You may have noticed that I’m not blogging as much as before – that’s because I’m really digging sending late-night missives that are raw and real and leave it all on the page. I send them to those who’ve subscribed to my special Midnight Missive list. Honestly, I haven’t been really public about it because I’ve been a bit scared to open myself up to so many people, but I think they’re doing me, and many of my readers, some good.
There is absolutely no marketing in these missives–no announcements or hyperlinks or hype of any kind. It’s just me and the page late at night, getting into it.
I don’t send them out too often, but when I do, it’s some of the writing I’m proudest of. I’m always terrified to hit send because I always say something I’m scared to. I’m always worried about hurting someone. It’s honestly fucking terrifying. But it’s good for the art, man, it really is. And the soul. Mine, anyway.
I wanted to have a way to connect authentically with my fellow writers, to bring them into the process of artmaking. The highs and lows. The fear and regrets. The anger and joy and confusion and helplessness. All of it.
Because it is so bare, leaves me so exposed, I only want to know that the people receiving it on the other end have opted in. That they’re with me, not just randomly scrolling on the Internet.
When I send a missive, it’s at exactly midnight in whatever time zone I’m in, usually Eastern Standard. There’s a little crescent moon in the subject and the number of the missive.
This last one I wrote a while back, was incredibly powerful for me – it helped me understand why I can’t leave YA lit.
Here’s a short excerpt, but if you would like to read these, you’ll need to subscribe (again, no marketing – this is not my regular newsletter email list). Once you subscribe, you’ll have access to the newsletter archive to read this and other missives in full. I just want to know that the people reading these on the other end are in the trenches with me. These are not for your entertainment. They’re my guts, exposed.
Midnight Missive #9:
Won’t You Be My Neighbor?
July 22, 2019
12:00 am (EST) :: Dandywood :: Durham, NC
I have a confession to make: before last night, I was pretty sure I was leaving the young adult genre. For good. Forever.

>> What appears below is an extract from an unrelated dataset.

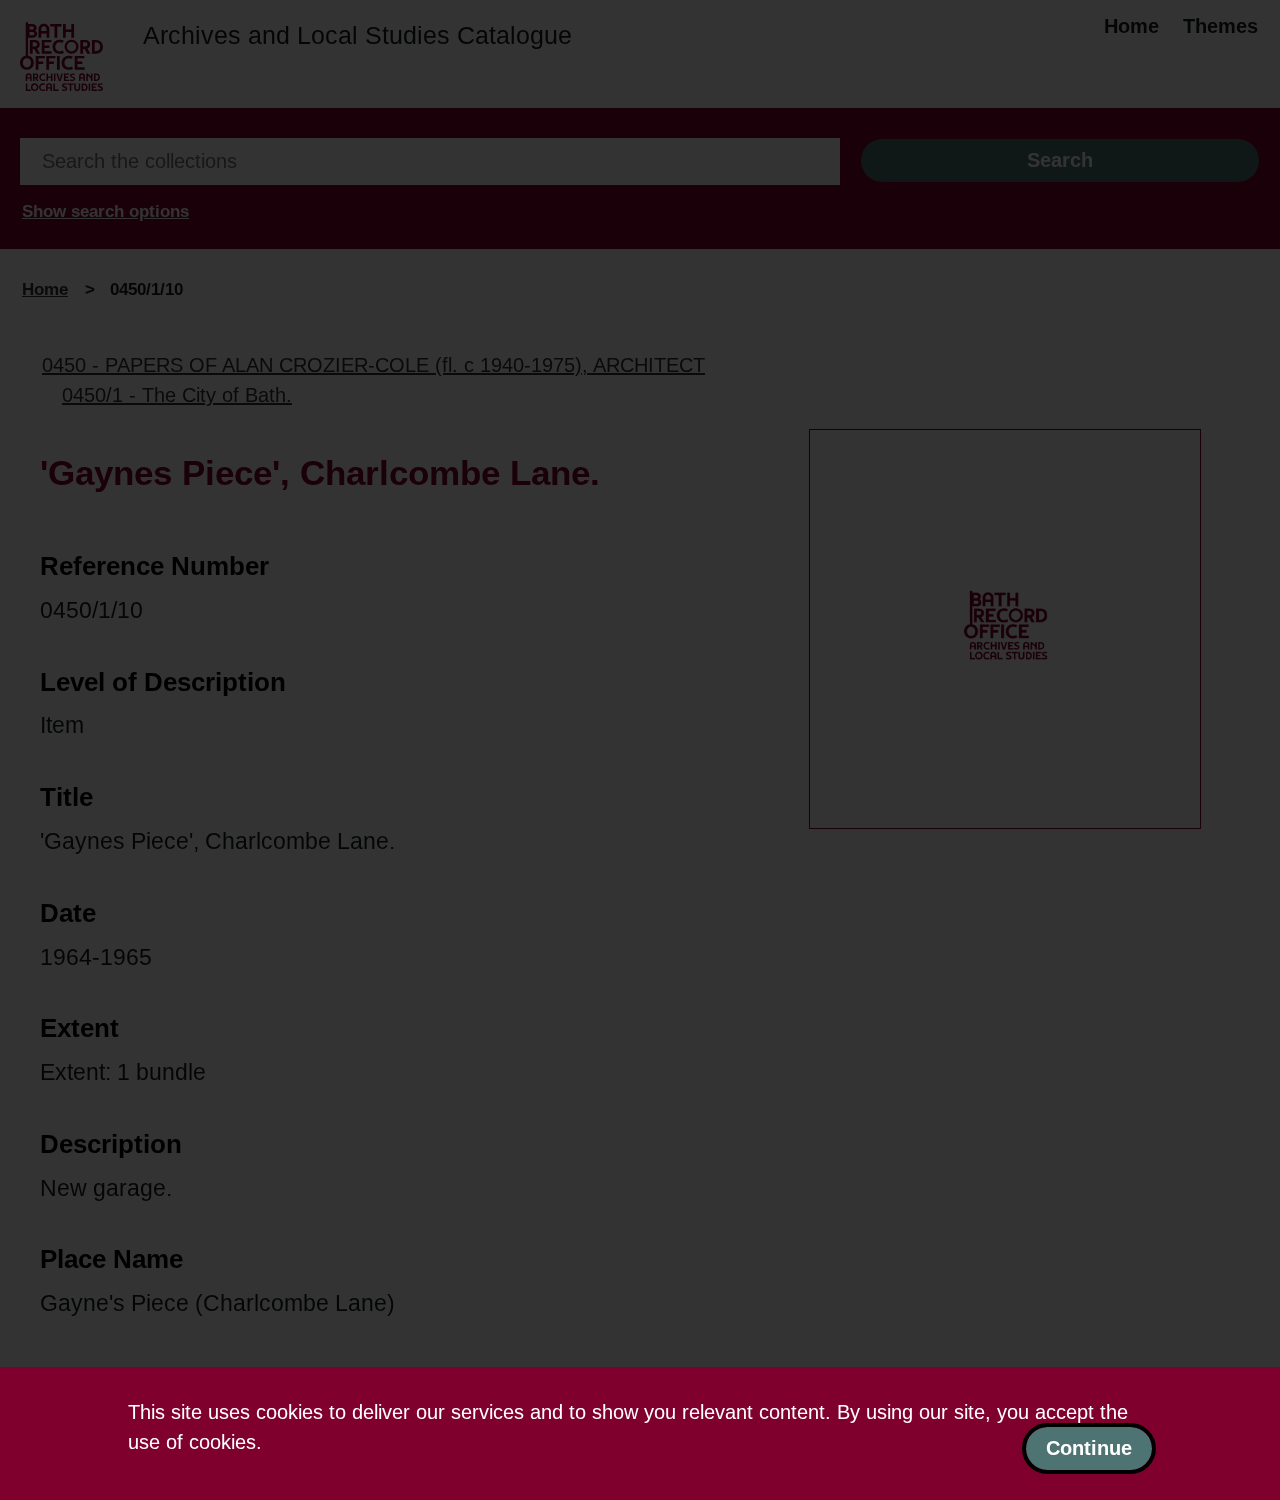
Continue (1089, 1448)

I was hoping the exit would be a killer one, without a backward glance, but I’m not that cool. I knew I wouldn’t be able to resist looking back. The Lot’s Wife of YA. I hadn’t told anyone this, not my agent or editors or friends. There were a couple close friends I hinted at it to, but I didn’t want to be one of those people that thought they were making a dramatic announcement the world should care about: I’m retiring. I’m leaving the industry. Etc. And then no one even bothers to look up from the sandwich they’re eating. Further confirming the choice, of course.

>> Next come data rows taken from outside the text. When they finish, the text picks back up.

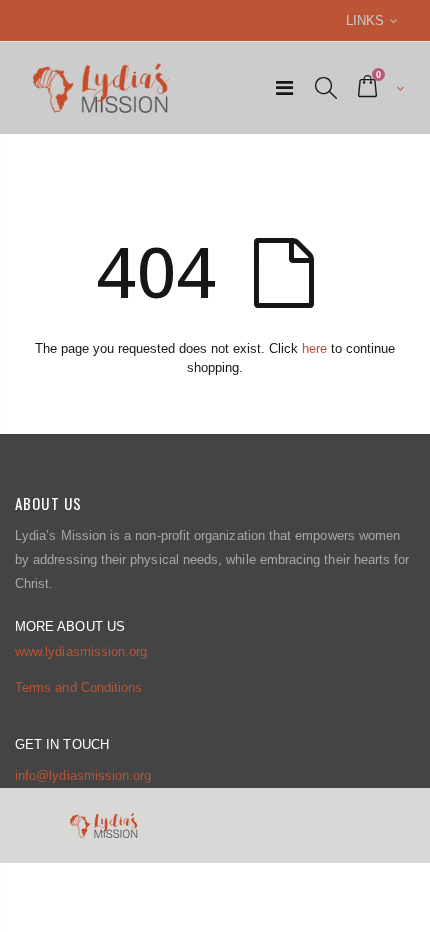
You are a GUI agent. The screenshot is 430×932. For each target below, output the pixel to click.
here (314, 348)
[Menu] (284, 88)
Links (365, 20)
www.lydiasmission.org (81, 651)
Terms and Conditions (78, 687)
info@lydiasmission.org (83, 775)
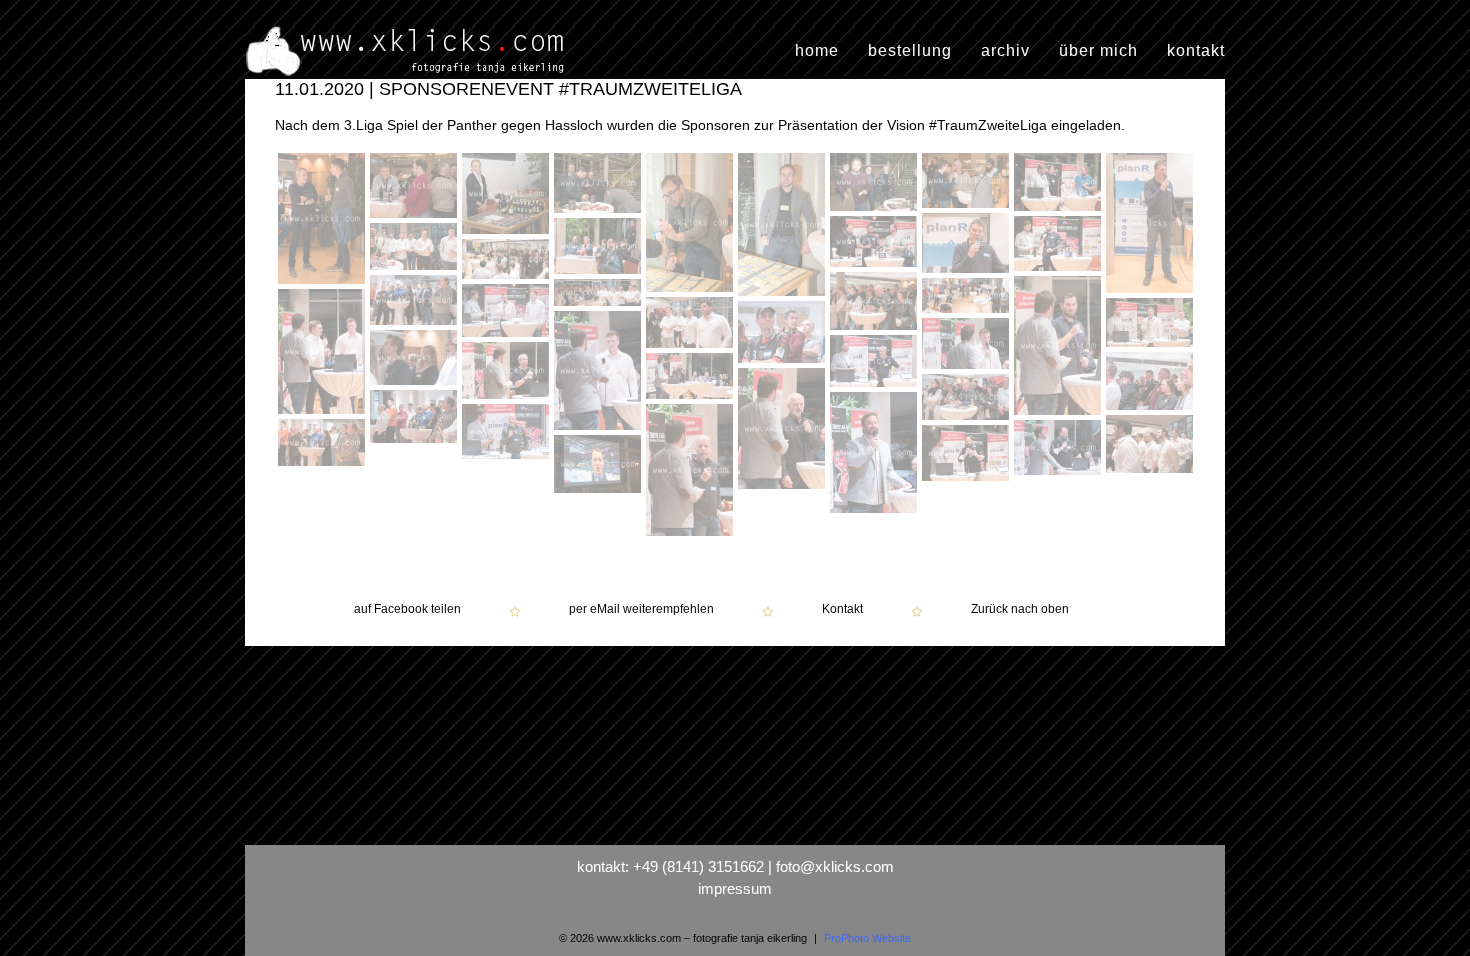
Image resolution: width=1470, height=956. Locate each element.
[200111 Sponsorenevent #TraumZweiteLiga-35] (968, 399)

I didn’t have an exact end date, since I have YA books still under contract, but LITTLE UNIVERSES was meant as my swan song, particularly with contemporary. After that, it would be adult all the way—historical fiction, likely. Maybe something with magic in it.

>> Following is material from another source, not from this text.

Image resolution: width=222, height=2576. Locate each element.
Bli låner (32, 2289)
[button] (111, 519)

I wasn’t sure I totally believed myself about hanging up my teen author jersey—I was still making noise to my husband about a few projects, but I wanted to believe myself. In fact, nearly all of those projects I thought of doing were under pseudonyms and highly commercial. Food-on-the-table books. Write what you know. Write what’s easy. (Still planning those, by the way. I’m a big believer in the Graham Greene approach to not being a starving artist, though I doubt I’ll be lucky enough to be in Her Majesty’s service on the side).
I was in Morocco this past spring, dealing with a spotty WhatsApp connection and already thinking I needed to leave YA, a mental tick I’ve been indulging in for years, when my agent told me maybe I should leave YA. Not because I wasn’t good. Not because she didn’t love my books or believe in them. But because people didn’t GET me. And those people, they weren’t my readers. I have the emails and tweets and bookstagrams to prove it. The late-night confessional missives from girls who read Bad Romance and left their boyfriends. Some of them in other languages. The notes from male veterans or their family members who thanked me for portraying their PTSD so accurately in Josh from I’ll Meet You There. And so on. The people who didn’t get me were the adult powers-that-be, the publishers who, my agent suspected, wanted me to dumb down my books. (Not necessarily my editors, mind you. It’s the money people who control things in Book Town.).
“Your books are so complex,” she said. “So many layers to the characters. They just want something simple, I think. I don’t get it. I love your books. But I don’t know how to position you.”
My response was to give my editor, the one who has always “gotten” me from Day One, a novel that attempts to articulate what it means to be human in the universe. Including astrophysics used as metaphor. I just couldn’t help myself. It’s so long she said we have to charge more because of the paper. But, she said, she couldn’t bear to cut any of it.
There are so many ways to say fuck it.